Each line of the records below that holds "will" should be returned.

━━━ Extracted data ━━━

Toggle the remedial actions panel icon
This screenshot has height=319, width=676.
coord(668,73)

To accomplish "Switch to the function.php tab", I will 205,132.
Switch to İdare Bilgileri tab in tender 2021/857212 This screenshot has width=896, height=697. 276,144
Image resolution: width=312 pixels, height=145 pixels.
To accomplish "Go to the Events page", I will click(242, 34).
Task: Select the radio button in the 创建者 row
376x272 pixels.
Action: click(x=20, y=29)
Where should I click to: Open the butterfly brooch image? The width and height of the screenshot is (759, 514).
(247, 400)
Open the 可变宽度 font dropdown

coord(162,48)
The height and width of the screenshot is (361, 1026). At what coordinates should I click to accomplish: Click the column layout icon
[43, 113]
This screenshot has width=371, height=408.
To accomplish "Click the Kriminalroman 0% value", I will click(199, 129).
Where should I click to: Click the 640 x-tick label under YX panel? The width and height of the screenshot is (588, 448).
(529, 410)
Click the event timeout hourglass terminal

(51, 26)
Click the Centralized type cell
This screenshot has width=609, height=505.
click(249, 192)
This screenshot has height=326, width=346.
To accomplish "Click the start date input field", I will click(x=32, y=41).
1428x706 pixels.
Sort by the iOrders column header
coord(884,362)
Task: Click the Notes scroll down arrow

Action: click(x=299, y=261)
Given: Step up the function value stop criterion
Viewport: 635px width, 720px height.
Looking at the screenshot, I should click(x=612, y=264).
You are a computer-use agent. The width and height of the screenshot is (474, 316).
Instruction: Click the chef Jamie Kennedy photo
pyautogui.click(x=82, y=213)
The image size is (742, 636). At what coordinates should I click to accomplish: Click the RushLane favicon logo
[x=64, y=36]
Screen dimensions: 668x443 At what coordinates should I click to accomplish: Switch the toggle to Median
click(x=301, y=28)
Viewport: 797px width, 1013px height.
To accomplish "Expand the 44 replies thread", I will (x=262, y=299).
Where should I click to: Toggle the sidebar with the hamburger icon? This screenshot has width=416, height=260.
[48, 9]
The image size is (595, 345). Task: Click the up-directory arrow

━━━

**Response:**
To accomplish "Switch to the function.php tab", I will 205,132.
To accomplish "Go to the Events page", I will click(242, 34).
To accomplish "Click the Kriminalroman 0% value", I will click(199, 129).
To accomplish "Click the start date input field", I will click(x=32, y=41).
To accomplish "Expand the 44 replies thread", I will (x=262, y=299).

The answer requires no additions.